++++ MATERIAL SHOWN
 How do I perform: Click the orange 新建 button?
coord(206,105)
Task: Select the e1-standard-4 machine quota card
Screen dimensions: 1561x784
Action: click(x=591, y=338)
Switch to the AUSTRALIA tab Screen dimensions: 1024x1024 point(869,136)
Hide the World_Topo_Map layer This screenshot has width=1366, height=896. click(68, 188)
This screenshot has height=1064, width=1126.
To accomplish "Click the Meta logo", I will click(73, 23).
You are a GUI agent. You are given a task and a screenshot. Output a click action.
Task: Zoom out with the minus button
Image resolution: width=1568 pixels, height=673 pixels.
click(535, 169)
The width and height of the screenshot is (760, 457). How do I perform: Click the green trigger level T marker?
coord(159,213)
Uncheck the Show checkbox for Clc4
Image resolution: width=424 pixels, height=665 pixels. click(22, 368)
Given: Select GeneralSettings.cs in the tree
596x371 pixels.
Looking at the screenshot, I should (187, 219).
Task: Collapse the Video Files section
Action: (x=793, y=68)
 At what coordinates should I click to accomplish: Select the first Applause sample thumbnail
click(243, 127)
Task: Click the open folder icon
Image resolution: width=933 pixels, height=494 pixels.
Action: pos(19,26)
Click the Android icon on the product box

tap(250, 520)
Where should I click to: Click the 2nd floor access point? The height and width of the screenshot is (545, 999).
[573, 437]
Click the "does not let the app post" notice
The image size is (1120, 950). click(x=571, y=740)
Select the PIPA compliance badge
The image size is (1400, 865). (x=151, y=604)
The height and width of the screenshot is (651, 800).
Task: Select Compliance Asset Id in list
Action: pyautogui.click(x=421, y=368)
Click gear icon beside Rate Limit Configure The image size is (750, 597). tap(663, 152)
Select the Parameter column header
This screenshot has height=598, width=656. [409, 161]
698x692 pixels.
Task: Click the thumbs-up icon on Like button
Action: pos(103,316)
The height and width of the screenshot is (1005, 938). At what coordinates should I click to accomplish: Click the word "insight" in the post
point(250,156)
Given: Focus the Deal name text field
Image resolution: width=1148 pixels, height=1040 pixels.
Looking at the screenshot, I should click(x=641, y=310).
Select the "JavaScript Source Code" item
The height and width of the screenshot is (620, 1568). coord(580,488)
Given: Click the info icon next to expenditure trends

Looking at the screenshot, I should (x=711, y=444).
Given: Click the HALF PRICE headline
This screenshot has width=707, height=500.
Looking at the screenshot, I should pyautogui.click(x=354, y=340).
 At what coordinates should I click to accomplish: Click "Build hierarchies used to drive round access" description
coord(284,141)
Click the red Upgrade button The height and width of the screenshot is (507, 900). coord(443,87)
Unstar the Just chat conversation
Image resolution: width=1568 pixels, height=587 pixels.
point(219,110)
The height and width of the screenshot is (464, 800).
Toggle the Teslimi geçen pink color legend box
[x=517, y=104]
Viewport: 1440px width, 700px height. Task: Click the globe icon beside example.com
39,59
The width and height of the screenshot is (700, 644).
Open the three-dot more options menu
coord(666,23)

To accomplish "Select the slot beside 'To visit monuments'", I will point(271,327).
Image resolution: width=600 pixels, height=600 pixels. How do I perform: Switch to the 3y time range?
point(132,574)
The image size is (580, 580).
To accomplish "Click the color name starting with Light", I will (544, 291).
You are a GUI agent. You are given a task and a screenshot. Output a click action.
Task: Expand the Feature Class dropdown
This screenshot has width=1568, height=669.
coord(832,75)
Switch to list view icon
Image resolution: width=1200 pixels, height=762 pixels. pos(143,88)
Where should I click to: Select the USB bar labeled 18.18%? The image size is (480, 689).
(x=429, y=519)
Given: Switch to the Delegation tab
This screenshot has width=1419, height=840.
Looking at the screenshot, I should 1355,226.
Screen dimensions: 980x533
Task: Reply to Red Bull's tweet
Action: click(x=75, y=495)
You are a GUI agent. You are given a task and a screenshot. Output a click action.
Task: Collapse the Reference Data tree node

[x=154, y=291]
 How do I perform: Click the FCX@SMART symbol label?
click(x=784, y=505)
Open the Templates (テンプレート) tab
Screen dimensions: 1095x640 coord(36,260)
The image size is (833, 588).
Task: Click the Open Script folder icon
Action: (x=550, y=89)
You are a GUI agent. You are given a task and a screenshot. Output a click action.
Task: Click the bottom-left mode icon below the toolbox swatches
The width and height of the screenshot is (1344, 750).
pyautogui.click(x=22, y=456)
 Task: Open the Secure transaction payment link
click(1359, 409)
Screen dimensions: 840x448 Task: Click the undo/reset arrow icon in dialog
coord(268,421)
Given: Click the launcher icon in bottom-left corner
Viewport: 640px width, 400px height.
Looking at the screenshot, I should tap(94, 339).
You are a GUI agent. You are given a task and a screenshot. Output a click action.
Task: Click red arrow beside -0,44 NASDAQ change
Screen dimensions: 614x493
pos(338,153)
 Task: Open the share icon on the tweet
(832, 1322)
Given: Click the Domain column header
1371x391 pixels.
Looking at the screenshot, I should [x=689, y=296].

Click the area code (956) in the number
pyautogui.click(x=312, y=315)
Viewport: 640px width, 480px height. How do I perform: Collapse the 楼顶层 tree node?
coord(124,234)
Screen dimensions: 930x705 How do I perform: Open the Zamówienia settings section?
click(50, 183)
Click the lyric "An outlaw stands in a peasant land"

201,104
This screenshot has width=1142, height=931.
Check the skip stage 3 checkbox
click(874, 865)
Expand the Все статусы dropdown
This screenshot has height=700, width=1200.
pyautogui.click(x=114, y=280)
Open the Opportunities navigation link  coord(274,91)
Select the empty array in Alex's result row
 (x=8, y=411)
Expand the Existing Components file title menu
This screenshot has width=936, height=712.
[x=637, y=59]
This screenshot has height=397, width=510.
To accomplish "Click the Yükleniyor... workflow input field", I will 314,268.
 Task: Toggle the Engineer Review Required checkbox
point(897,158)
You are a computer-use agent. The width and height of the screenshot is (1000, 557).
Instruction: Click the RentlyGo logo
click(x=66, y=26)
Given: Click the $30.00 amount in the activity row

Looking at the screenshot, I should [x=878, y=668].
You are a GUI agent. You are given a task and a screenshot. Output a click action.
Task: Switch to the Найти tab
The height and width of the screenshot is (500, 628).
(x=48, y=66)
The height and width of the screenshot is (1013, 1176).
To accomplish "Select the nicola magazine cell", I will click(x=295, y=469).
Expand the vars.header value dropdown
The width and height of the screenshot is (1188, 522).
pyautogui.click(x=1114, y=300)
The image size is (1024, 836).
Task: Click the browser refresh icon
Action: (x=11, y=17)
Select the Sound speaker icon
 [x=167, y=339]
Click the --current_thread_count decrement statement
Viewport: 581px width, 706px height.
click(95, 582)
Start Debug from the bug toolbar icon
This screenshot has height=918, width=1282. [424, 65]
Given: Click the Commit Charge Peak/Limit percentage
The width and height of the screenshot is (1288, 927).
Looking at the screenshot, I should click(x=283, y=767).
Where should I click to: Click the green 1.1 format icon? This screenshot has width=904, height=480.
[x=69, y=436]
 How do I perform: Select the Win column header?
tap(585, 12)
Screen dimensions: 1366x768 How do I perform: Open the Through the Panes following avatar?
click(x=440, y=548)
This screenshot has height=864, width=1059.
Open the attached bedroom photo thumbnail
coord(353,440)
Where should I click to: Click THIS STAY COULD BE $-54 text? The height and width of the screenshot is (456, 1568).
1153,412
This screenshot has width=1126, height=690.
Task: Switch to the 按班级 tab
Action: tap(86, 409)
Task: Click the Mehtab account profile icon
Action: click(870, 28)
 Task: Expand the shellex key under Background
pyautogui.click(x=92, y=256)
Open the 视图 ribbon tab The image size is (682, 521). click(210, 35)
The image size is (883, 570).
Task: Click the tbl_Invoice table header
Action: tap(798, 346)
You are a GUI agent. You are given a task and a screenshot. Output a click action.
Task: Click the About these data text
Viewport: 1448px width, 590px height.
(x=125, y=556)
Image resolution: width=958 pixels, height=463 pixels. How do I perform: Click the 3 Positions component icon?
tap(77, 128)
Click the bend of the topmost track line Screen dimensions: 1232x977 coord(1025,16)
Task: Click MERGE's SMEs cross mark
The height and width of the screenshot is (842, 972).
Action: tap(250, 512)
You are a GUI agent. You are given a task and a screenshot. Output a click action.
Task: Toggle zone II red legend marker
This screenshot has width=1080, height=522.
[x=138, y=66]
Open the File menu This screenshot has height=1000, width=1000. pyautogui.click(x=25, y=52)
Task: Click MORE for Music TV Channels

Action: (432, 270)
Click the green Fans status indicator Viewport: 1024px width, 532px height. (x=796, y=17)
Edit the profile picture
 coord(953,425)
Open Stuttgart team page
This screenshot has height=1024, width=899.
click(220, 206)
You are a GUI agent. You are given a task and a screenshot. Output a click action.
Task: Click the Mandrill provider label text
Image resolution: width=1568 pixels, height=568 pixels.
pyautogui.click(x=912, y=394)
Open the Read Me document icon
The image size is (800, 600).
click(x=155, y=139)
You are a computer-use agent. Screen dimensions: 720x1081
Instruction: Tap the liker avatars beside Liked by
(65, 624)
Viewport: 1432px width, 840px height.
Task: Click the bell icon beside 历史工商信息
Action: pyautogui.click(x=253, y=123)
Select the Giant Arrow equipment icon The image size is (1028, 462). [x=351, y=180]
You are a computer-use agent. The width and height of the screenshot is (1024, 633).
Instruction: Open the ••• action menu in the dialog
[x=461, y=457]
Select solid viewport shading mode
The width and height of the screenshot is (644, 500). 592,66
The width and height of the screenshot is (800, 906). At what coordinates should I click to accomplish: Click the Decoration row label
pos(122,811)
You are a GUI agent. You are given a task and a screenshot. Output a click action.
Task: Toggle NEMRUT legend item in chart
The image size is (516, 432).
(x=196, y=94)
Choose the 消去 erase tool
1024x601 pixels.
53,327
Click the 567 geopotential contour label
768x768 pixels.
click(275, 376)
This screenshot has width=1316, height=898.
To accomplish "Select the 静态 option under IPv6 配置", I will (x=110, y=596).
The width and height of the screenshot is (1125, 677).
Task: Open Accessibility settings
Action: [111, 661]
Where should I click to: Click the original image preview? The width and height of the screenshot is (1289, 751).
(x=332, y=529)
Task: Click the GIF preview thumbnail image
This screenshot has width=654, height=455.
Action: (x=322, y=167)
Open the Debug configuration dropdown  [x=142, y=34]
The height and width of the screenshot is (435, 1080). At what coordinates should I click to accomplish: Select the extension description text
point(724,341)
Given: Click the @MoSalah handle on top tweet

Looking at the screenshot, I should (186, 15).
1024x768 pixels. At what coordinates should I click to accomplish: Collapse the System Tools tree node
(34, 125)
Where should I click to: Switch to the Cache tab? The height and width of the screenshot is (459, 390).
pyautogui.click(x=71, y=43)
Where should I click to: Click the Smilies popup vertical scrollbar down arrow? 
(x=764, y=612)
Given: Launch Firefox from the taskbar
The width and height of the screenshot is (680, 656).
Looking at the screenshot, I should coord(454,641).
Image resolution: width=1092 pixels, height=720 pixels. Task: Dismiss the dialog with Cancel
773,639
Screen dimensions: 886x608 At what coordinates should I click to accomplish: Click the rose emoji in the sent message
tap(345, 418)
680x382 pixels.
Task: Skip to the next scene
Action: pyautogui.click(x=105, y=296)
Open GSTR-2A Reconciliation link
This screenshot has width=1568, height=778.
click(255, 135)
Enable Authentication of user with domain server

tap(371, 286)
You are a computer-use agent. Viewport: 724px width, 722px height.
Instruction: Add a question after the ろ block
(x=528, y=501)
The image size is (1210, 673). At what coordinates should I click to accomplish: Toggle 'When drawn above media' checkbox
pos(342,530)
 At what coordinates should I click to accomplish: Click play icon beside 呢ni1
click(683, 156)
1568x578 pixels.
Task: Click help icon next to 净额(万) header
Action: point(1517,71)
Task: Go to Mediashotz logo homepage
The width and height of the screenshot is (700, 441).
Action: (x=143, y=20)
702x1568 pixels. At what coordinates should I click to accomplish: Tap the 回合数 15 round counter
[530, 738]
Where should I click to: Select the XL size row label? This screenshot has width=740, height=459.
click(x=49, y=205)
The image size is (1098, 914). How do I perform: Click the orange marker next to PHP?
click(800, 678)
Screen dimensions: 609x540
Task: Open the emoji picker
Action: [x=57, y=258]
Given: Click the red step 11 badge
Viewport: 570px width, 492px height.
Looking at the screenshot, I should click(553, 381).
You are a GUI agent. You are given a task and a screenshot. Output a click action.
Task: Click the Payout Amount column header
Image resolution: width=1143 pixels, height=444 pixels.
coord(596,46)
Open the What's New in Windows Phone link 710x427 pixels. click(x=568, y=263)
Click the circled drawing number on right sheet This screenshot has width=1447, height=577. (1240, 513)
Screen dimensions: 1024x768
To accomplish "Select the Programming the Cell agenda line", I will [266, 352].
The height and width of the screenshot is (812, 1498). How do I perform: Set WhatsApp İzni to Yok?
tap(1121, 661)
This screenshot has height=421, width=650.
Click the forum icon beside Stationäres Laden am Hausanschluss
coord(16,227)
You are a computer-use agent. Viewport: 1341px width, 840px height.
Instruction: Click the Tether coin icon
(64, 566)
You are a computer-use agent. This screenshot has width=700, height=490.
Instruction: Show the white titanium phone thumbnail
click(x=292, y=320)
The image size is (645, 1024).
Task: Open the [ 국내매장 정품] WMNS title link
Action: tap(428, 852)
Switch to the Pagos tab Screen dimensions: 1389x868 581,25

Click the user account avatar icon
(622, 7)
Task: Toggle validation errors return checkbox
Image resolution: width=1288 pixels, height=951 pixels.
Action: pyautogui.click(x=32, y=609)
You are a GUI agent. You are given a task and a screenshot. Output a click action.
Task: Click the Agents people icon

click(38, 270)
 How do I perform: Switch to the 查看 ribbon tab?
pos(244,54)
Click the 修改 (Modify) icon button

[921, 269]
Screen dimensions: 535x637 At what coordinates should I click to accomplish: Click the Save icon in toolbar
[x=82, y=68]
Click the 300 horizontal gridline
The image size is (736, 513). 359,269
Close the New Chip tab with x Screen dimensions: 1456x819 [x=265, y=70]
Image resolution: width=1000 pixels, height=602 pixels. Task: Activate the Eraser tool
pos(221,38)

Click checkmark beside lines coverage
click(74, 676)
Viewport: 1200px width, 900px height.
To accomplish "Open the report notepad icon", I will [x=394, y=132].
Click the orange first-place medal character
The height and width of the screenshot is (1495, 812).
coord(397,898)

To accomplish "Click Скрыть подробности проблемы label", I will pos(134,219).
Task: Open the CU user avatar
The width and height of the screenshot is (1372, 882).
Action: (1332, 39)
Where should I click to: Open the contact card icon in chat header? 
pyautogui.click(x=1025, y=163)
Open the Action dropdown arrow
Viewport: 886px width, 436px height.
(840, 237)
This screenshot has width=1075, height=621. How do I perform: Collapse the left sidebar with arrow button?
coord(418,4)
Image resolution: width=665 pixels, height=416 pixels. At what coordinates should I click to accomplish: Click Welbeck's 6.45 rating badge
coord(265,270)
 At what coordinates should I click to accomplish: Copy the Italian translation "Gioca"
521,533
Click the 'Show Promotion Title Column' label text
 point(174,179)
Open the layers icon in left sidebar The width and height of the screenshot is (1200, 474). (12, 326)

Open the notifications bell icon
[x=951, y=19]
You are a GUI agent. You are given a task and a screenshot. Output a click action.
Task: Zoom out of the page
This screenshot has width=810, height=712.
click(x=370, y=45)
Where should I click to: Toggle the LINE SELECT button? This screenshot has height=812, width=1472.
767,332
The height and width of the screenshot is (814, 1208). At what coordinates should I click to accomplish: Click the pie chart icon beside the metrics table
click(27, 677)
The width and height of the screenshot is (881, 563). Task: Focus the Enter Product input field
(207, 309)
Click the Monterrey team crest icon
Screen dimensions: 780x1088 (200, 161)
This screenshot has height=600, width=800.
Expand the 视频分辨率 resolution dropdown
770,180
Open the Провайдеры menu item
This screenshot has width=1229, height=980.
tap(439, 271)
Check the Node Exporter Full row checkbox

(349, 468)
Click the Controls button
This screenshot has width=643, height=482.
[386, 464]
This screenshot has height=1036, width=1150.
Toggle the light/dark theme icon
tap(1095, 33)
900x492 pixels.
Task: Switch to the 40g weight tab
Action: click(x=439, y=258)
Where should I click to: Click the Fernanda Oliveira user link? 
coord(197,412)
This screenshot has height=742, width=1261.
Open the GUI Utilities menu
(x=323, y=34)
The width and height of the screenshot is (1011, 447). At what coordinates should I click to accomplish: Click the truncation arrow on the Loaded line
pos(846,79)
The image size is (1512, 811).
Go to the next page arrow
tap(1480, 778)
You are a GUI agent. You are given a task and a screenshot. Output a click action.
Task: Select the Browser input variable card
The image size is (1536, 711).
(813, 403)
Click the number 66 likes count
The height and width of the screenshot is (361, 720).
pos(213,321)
++++++++
- _TASK INSTRUCTIONS_
Lines to set down from above: the line with "Task: Open the CU user avatar", the line with "Open the Action dropdown arrow", and every line between, each exactly as written.

- _TASK SOLUTION_
Task: Open the CU user avatar
The width and height of the screenshot is (1372, 882).
Action: (1332, 39)
Where should I click to: Open the contact card icon in chat header? 
pyautogui.click(x=1025, y=163)
Open the Action dropdown arrow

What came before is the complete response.